» **TEXT FOR ANALYSIS**:
__________
This incident is selected as this week's highlight because it is one of the most severe ZK vulnerabilities found in production. A missing circuit constraint went undetected for over four years despite multiple audits and was ultimately found through an AI-assisted security review. The vulnerability class (under-constrained relations in ZK circuits) could exist in any protocol built on ZK circuits.

On June 4, 2026, Zcash publicly disclosed a critical soundness bug in its Orchard shielded pool circuit [1]. A missing constraint in the zero-knowledge proof circuit broke the cryptographic binding that prevents double-spending, potentially allowing the same shielded note to be spent multiple times without detection. The vulnerability existed since Orchard's activation in May 2022 and was discovered on May 29, 2026, by security researcher Taylor Hornby through an AI-assisted audit. An emergency network upgrade (NU6.2) patched the circuit on June 3, 2026. No evidence of exploitation has been found.

Background

Zcash is a privacy-focused Layer-1 blockchain whose native token is ZEC. Unlike Bitcoin, where all transaction details are publicly visible, Zcash supports shielded transactions through zero-knowledge proofs, hiding sender addresses, recipient addresses, and transaction amounts. Zcash has multiple shielded pools, each corresponding to a different generation of its privacy protocol. Orchard is the latest generation, activated in May 2022 with the NU5 network upgrade, and uses the halo2 zero-knowledge proof system [2] to verify transactions. When a user makes a shielded transaction, they act as the prover: they construct a zero-knowledge proof using the Orchard circuit that demonstrates the transaction is valid — they own the note, the nullifier is correctly derived, and amounts balance — without revealing any private details. Network nodes act as verifiers, checking the proof without seeing the underlying data. The Orchard circuit defines the constraints that every valid proof must satisfy. The vulnerability is in this circuit implementation and involves four core concepts in Zcash: keys, addresses, notes, and nullifiers.
__________
» **TASKS FOR THIS EXERCISE**:
1. Reproduce the part of the Zcash Orchard write-up that begins at "This incident is" and stops after "on ZK circuits.".
2. Summarize the Zcash Orchard write-up in two sentences.
3. Write the next part of the Zcash Orchard write-up, picking up after its last sentence.

» **DATA**:
__________
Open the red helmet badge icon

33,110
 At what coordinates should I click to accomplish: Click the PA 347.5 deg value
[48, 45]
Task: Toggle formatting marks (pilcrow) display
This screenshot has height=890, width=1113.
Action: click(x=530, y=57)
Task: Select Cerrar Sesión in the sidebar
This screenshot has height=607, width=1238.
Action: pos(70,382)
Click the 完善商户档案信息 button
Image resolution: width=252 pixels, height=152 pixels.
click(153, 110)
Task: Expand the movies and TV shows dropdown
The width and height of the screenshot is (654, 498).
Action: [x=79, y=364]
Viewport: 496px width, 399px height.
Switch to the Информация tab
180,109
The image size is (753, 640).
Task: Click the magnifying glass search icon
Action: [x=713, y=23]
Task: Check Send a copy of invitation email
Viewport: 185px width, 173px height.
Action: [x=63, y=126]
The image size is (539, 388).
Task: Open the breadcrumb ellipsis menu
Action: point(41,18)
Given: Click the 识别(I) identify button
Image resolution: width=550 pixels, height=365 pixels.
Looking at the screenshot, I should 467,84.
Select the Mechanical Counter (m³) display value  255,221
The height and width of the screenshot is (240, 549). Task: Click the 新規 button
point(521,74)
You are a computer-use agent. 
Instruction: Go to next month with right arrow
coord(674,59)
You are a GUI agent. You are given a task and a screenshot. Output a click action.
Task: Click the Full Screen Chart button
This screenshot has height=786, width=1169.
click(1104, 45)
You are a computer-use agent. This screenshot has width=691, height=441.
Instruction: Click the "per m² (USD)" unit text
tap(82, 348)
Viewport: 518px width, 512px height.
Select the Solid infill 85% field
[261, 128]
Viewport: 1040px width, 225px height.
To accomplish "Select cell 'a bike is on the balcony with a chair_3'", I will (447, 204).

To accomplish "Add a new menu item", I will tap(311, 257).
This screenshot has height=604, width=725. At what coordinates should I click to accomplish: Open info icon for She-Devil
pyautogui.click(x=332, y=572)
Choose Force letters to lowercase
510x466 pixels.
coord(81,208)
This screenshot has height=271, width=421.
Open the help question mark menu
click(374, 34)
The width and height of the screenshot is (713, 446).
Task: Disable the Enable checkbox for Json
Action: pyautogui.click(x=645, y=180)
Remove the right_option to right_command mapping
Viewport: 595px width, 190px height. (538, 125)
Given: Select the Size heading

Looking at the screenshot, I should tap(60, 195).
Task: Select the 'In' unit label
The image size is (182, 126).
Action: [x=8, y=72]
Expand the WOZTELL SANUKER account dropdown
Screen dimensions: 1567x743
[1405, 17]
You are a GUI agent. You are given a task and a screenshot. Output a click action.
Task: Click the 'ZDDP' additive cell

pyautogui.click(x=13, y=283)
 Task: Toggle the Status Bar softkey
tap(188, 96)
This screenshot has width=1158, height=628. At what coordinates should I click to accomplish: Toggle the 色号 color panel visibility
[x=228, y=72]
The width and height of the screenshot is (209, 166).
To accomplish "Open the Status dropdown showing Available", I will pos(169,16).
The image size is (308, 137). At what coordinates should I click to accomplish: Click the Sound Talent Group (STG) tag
__________
» **RESULTS OF THE EXERCISE**:
1.
This incident is selected as this week's highlight because it is one of the most severe ZK vulnerabilities found in production. A missing circuit constraint went undetected for over four years despite multiple audits and was ultimately found through an AI-assisted security review. The vulnerability class (under-constrained relations in ZK circuits) could exist in any protocol built on ZK circuits.

2. On June 4, 2026, Zcash disclosed a critical soundness bug in its Orchard shielded pool circuit, where a missing constraint could have allowed the same shielded note to be spent multiple times. The flaw had existed since Orchard's activation in May 2022, was found on May 29, 2026, by Taylor Hornby through an AI-assisted audit, and was patched by the NU6.2 emergency upgrade on June 3, 2026, with no evidence of exploitation found.

3.
Keys. Zcash's key hierarchy is more complex than most blockchains. A single spending key (the wallet secret) derives several sub-keys: ask (spend authorizing secret key), nk (nullifier deriving key), and rivk (a randomizer). From these, the system computes ak (authorizing public key) and ivk (incoming viewing key, via ivk = Commit(ak, nk, rivk)). The key ivk is used to identify and receive incoming funds.

Addresses. To create an Orchard address, the user picks a diversifier d (an 11-byte value), which determines a diversified base point g_d = DiversifyHash(d). The address is the pair (d, pk_d), where the diversified transmission key pk_d is computed as an elliptic curve scalar multiplication: pk_d = [ivk] g_d. This means the address is cryptographically bound to the user's viewing key.

Notes. A Note is an asset record representing received funds. For privacy, what gets stored on-chain is not the Note itself but a Note commitment cm (a cryptographic commitment to the Note's contents, including pk_d, value, and other data). The Note is locked to the recipient's address.

Nullifiers. When spending a Note, the spender reveals a nullifier nf, computed from the Note's data and the nullifier key nk: nf = Extract_P([(F_nk(ρ) + ψ) mod p]G + cm). The critical security property is that each Note must produce exactly one nullifier. Once a nullifier appears on-chain, the corresponding Note is considered permanently spent. If the same Note could produce different nullifiers, it could be spent multiple times without anyone noticing.

The binding chain. These concepts are connected by a cryptographic binding chain:

The red-highlighted nodes (pk_d, nk) are the points where the vulnerability breaks the binding chain: the circuit must enforce pk_d = [ivk] g_d, which binds the spender to the correct ivk, and therefore to the correct nk for that Note. If this binding is broken, the spender can forge a fake ivk and therefore use a different nk for each spend. Different nk values produce different nullifiers for the same note, enabling double-spending.

How the circuit enforces this binding. The relation pk_d = [ivk] g_d is an elliptic curve scalar multiplication (Q = [k]P), implemented using the double-and-add algorithm. In a zero-knowledge circuit, the verifier does not execute the algorithm directly; instead, the circuit constrains every intermediate step. A correct scalar multiplication circuit must enforce, among other things, that the internal loop base point equals the intended input base point (P_loop = P_input). Without this constraint, the circuit may prove that a valid scalar multiplication was performed, but with the wrong base point, making the entire binding chain meaningless.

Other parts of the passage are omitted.